First, the investigators analyzed RNA sequencing data from The Cancer Genome Atlas (TCGA) of 147 cases of non-promyelocytic AML, including 14 cases with TP53 mutations, for immune cell type–specific and biologic activity gene signatures. These signatures were correlated with prognostic molecular markers and clinical outcomes.

Bone marrow samples were also analyzed from 42 patients with TP53-mutated AML and 22 patients with TP53 wild-type disease, all who were treatment naïve. RNA was extracted and analyzed with the PanCancer IO 360 gene expression panel.

In the AML samples from TCGA, 2 subtypes of AML emerged, an immune-infiltrated and an immune-depleted group. The immune-infiltrated group included the 14 cases of TP53-mutant AML.

All patients with TP53 mutations showed high levels of tumor inflammation signatures, inflammatory chemokines, interferon-gamma, and lymphoids. The expression of immune checkpoints PD-L1 and TIGIT, and molecules associated with an immune suppressed immune microenvironment, were significantly higher in patients with TP53 mutations.

The overall survival in these patients with TP53 mutations from the TCGA dataset was much shorter than in patients with other molecular markers (4.5 vs 18.5 months; HR, 3.43; 95% CI, 1.34-8.74; P <.0001).

The bone marrow samples of 42 patients with TP53-mutated AML showed that 84% of TP53 alterations were missense alterations. When analyzed by quantity of immune infiltration, 87% of patients with high immune infiltration had TP53 mutations, as did 75% with intermediate infiltration, and 8% with low infiltration. Additionally, higher levels of CD8, markers of cellular senescence, and negative immune checkpoints were observed in samples of TP53-mutant disease than wild-type disease.

The immune transcriptomic profile at the gene level was analyzed and identified 34 differentially expressed immune genes between TP53-mutant and wild-type cases. The genes were then assessed in silico for their ability to act as prognostic markers in cases of AML. In the 19 upregulated genes in cases of TP53-mutated AML, alterations were associated with worse relapse-free survival (11.4 vs 24.1 months; HR, 1.86; 95% CI, 1.12-3.1; P = .0068). 

The ongoing phase I/II CP-MGD006-01 clinical trial (NCT0215956) was initiated to investigate the use of flotetuzumab in patients with relapsed/refractory AML.

A subgroup of 35 patients with AML who were treated with flotetuzumab at the recommended phase II dose were examined in the analysis, including 11 patients with TP53 mutations and/or 17p abnormalities and genomic loss of TP53 and 24 patients with TP53 wild-type disease. Their RNA was also extracted and analyzed for predictors of response.

The patients had a median age of 54 years (range, 27-74) and 54% were female. At baseline, 57.1% had refractory disease after primary induction failure and 68.6% of patients were classified as having adverse risk factors. The median number of prior lines of therapy was 3 (range, 1-9). The study assessed anti-leukemic activity as a measurement of response.

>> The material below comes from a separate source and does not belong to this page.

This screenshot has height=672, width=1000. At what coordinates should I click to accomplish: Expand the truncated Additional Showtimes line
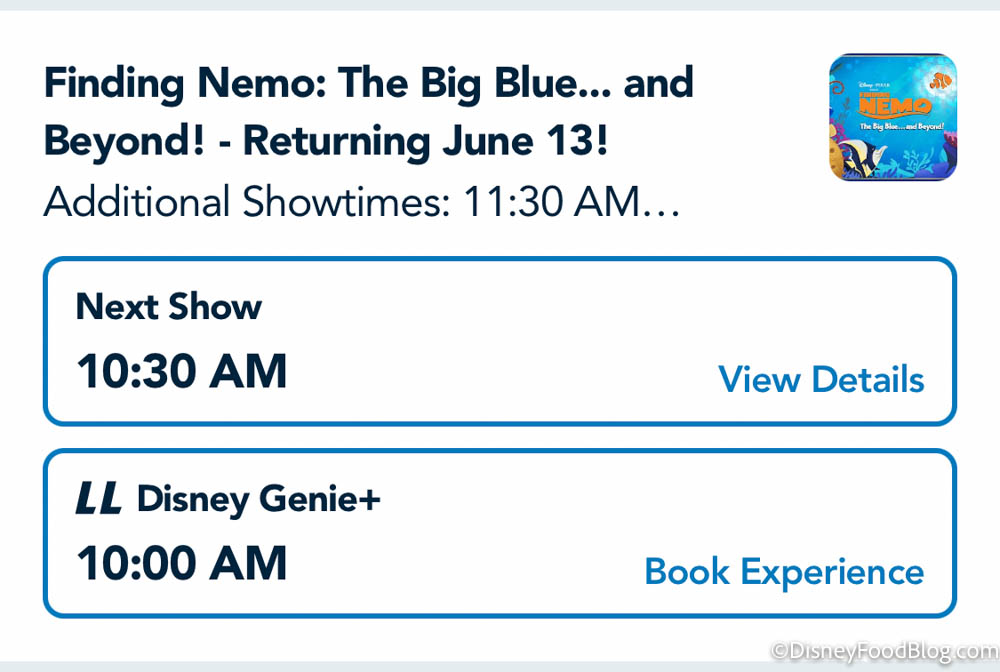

Nine patients had baseline bone marrow samples for immune gene expression profile, and 7 of these patients had intermediate to high immune infiltration. Of 11 evaluable patients with TP53 mutations and/or 17p abnormalities, the rate of anti-leukemic activity was 45.5%, including 2 complete responses. The median survival in these patients was 4.0 months.

Rutella noted that this survival compared favorably with historical estimates for survival in patients with TP53-mutated AML after primary induction failure (1.16 months).

Among patients who responded to flotetuzumab, the gene expression scores of tumor inflammation signatures, inflammatory chemokines, interferon-gamma, and regulatory T cells were all significantly higher at baseline than in non-responders. This highlighted the “association between response to T-cell engagers and a T-cell inflamed tumor microenvironment,” he said.

“The overall response rate observed in TP53-mutated patients [with AML] treated with flotetuzumab encourages further study of this immunotherapeutic approach,” concluded Rutella.